ARTICLE ::

########

Controlling the RF cavities#

Table of Contents#

A lattice may contain multiple RF cavities, grouped according to different RF systems:

main cavities, harmonic cavities… AT provides simple tools to tune them.

Lattice properties#

Lattice properties are used to describe global properties of the lattice. They are stored as attributes of a RingParam element, ideally located in the 1st position in the lattice.

The lattice properties can be accessed with the atSetRingProperties / atGetRingProperties functions.

Several lattice properties are used for cavity control. They act on the “main” cavities, defined as follows:

if there is a cavpts ring property (set using atSetRingProperties), cavpts is used to select the main cavities,
otherwise, the main cavities are the cavities with the lowest frequency

‘Periodicity': read/write - The number of times the lattice cell is repeated to build the ring,

‘rf_frequency': read/write - The frequency of the main cavities

‘rf_timelag': read/write - The time lag of the main cavities expressed in values of path lengthening “cτ”, the 6th particle coordinate [m].

########

MATERIAL ::
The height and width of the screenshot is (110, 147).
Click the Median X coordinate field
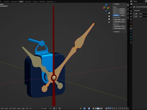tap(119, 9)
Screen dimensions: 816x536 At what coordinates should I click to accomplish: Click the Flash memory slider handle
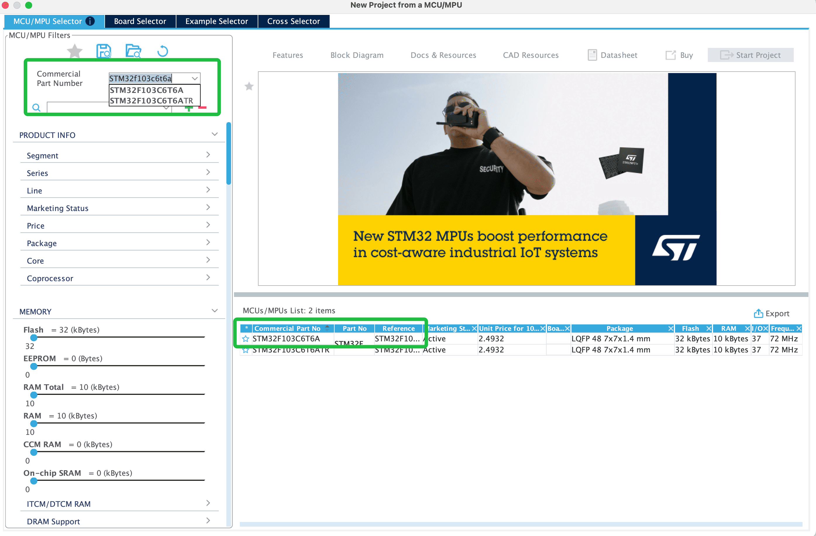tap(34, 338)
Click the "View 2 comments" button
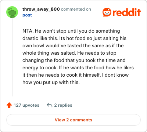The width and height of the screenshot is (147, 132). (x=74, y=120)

########

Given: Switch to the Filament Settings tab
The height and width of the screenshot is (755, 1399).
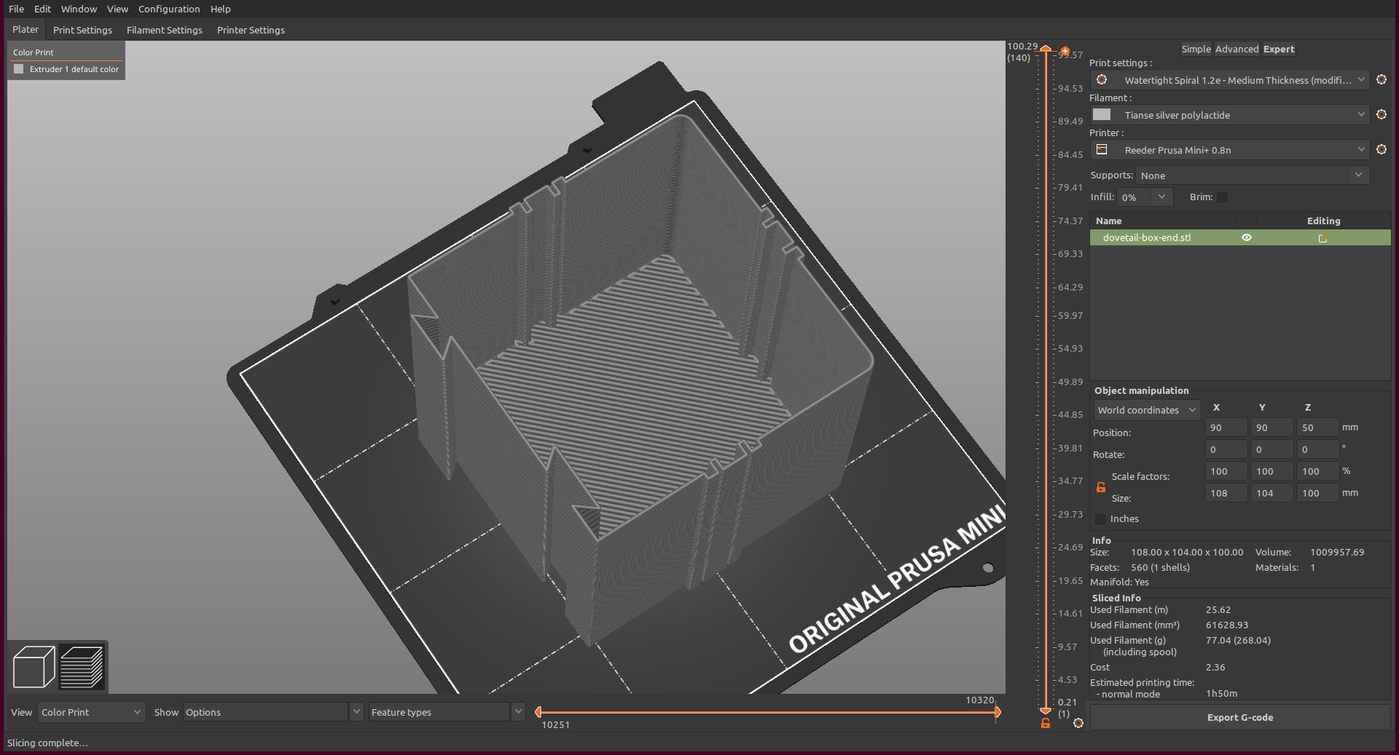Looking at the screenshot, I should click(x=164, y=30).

########

WORK REQUIRED ::
Transcribe the stretch of the RF cavity documentation from "A lattice may" through "atSetRingProperties / atGetRingProperties functions.".

TASK RESULT ::
A lattice may contain multiple RF cavities, grouped according to different RF systems:

main cavities, harmonic cavities… AT provides simple tools to tune them.

Lattice properties#

Lattice properties are used to describe global properties of the lattice. They are stored as attributes of a RingParam element, ideally located in the 1st position in the lattice.

The lattice properties can be accessed with the atSetRingProperties / atGetRingProperties functions.